The current U.S. economy continues to improve, but there is one area that is still feeling the squeeze from the recession years: K-12 public school spending. In 2013, the Center on Budget and Policy Priorities found that 34 states are contributing less funding on a per student basis than they did prior to the recession years. Since states are responsible for 44 percent of total education funding in the U.S., these dismal numbers mean a continued crack down on school budgets despite an improving economy. In extreme cases, like in Philadelphia and Chicago, individual districts have had to tap into other money and reserves to cover the basics of public education in their areas.
These budget cuts have hit low-income schools the hardest. Here are five facts you should know about how the decrease in funding has affected low-income schools.
1. Funding to low-income Title I schools has decreased since 2010. A number of states have cut pre-K educational per student funding in recent years and many have even had to reduce enrollment numbers.

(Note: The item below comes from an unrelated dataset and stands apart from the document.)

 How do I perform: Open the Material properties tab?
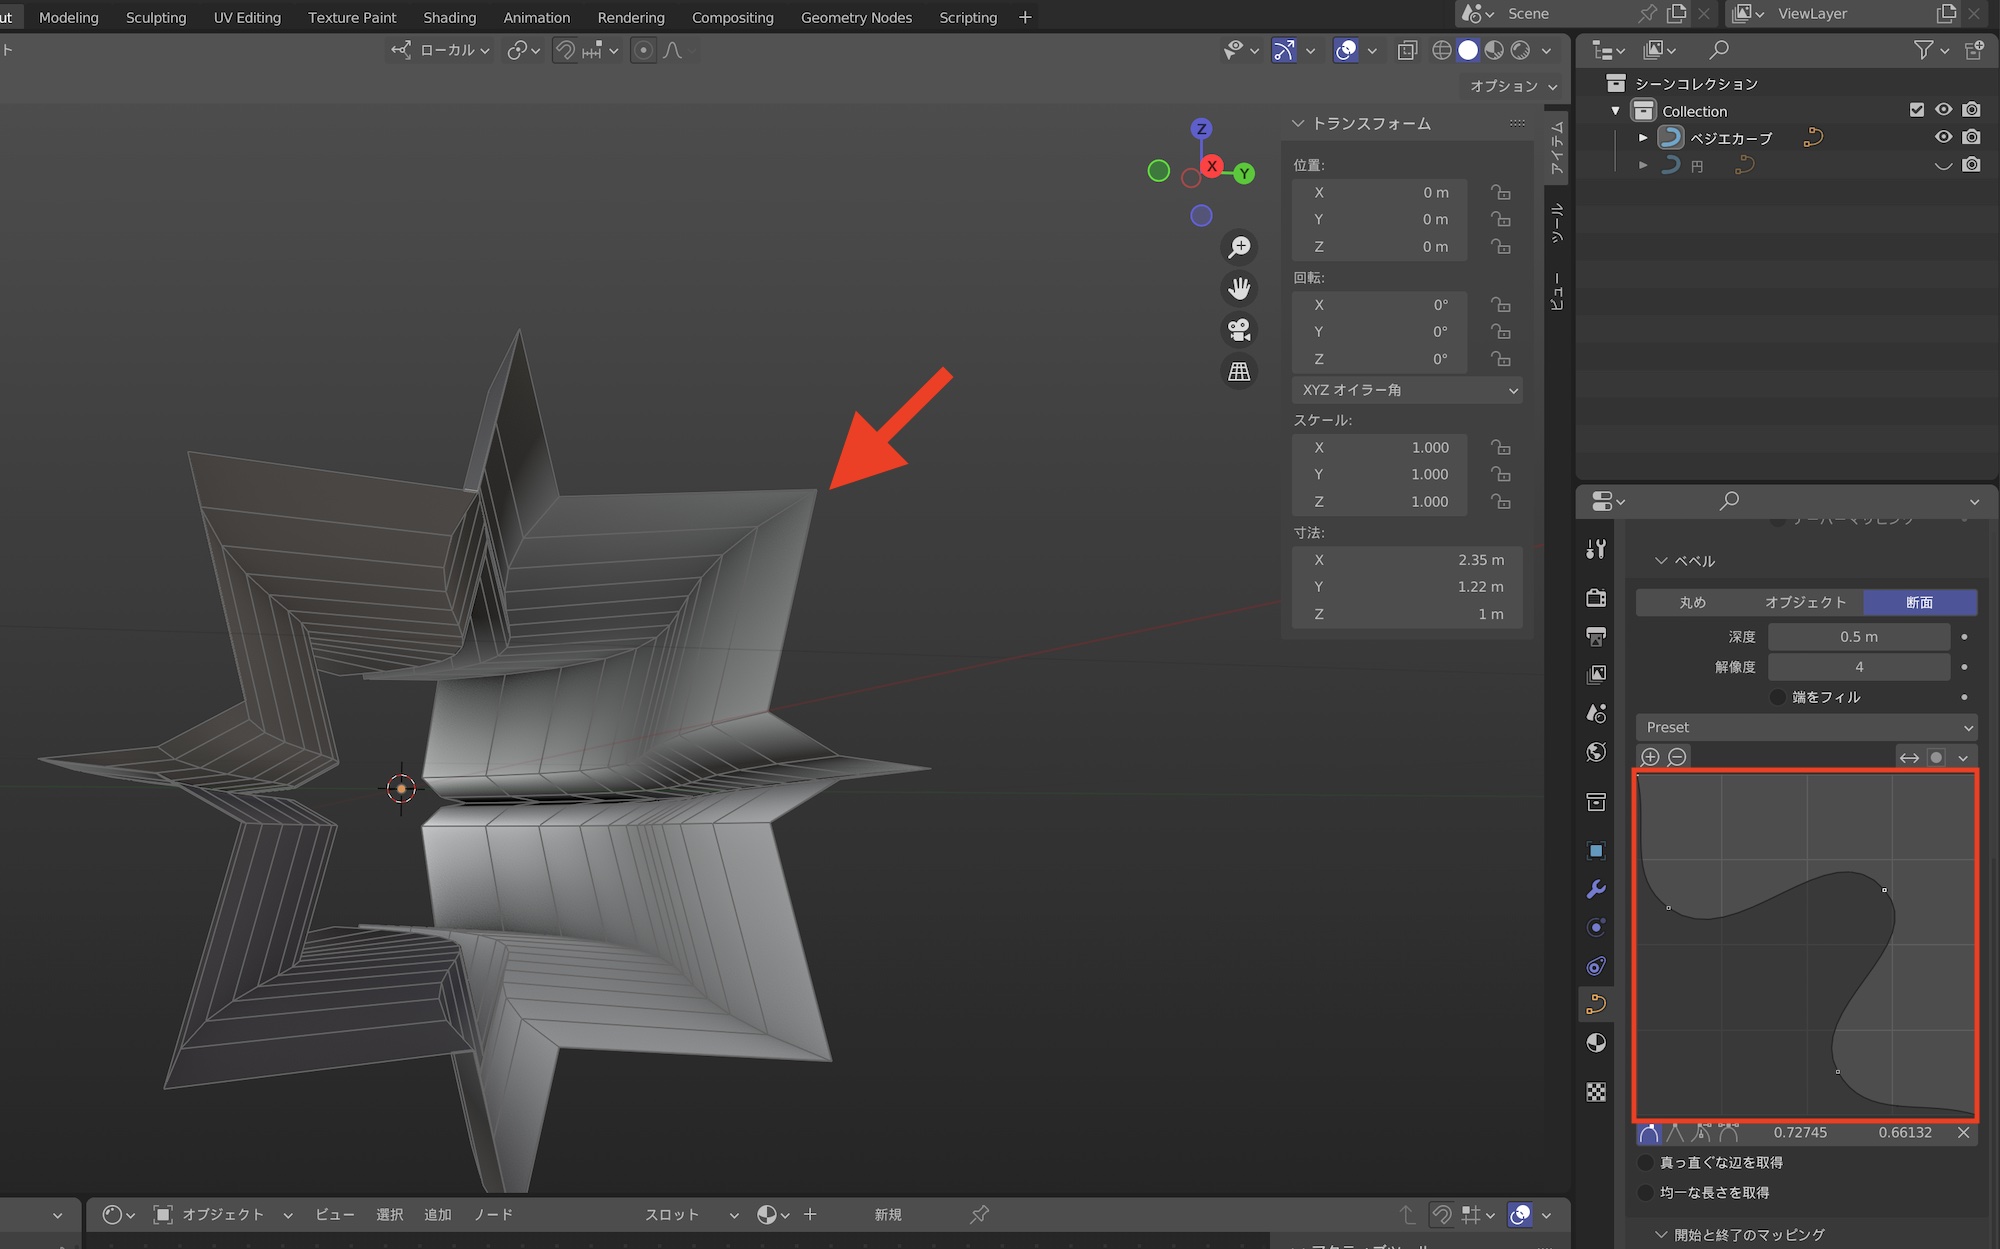1596,1043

2. Overall, the Center on Budget and Policy Priorities found that districts collected just over 2 percent lower on property taxes ending in March 2013 than in the year before.
As we know, property taxes pay much of public education costs. While states have been cut throat in reducing spending, they have not been as vigilant in raising revenue sources through taxes and fees. This makes a dire problem even worse.
3. In 23 states, state and local governments together spend less per student in the poorest districts than those that are more affluent, according to 2012 federal data and reported in The Washington Post.
The differences in funding are severe in some states. Pennsylvania spends 33 percent less on the poorest school districts per-pupil than on the wealthiest. In Missouri, the differential is 17 percent.
Across the United States, states and localities spend 15 percent less on average per pupil in the poorest districts than in the most affluent, according to the Washington Post.
4. Poverty makes it more difficult for children to succeed in school. These students tend to have more needs than their middle-class and well-off peers. Consider that children from poor families also are behind their counterparts on nearly every measure of academic achievement. Then look even deeper and note that children living in poverty often come to school without having had enough sleep, and without having had breakfast. They often experience family violence, abuse, secondhand smoke, neglect, poor clothing and shoes. Even though they have limited experiences in the world, they may not be able to pay for field trips and cannot pay for extracurricular activities of any kind, which could actually expand their experience base. This is the frightening reality for millions of children, and teachers are very likely to have impoverished students in their class.
5. Less state spending on education certainly affects the learning experience but it also impacts other areas of the economy. Unemployed teachers and administrators have less to pump back into the economy and the viscous cycle of K-12 underfunding is furthered.
While unemployment is a factor in poverty for some, there are many who are employed and still live below the poverty line. A higher level of education is needed for high paying jobs that can support a family. It is difficult to support a family with a minimum wage job, even when working full-time. The conundrum is furthered when school funding is diminishing--removing one more source of hope for ending the cycle.
If we cannot fully fund our public schools how can we expect things like the achievement gap to close or high school graduation rates to rise? It was understandable that budgets had to be slashed when the bottom dropped out of the economy but now that we are in a more stable place, it is time to get back to funding what matters most: the education of our K-12 students.
How do you think we can address the intersecting issues of poverty and school funding in our public school system?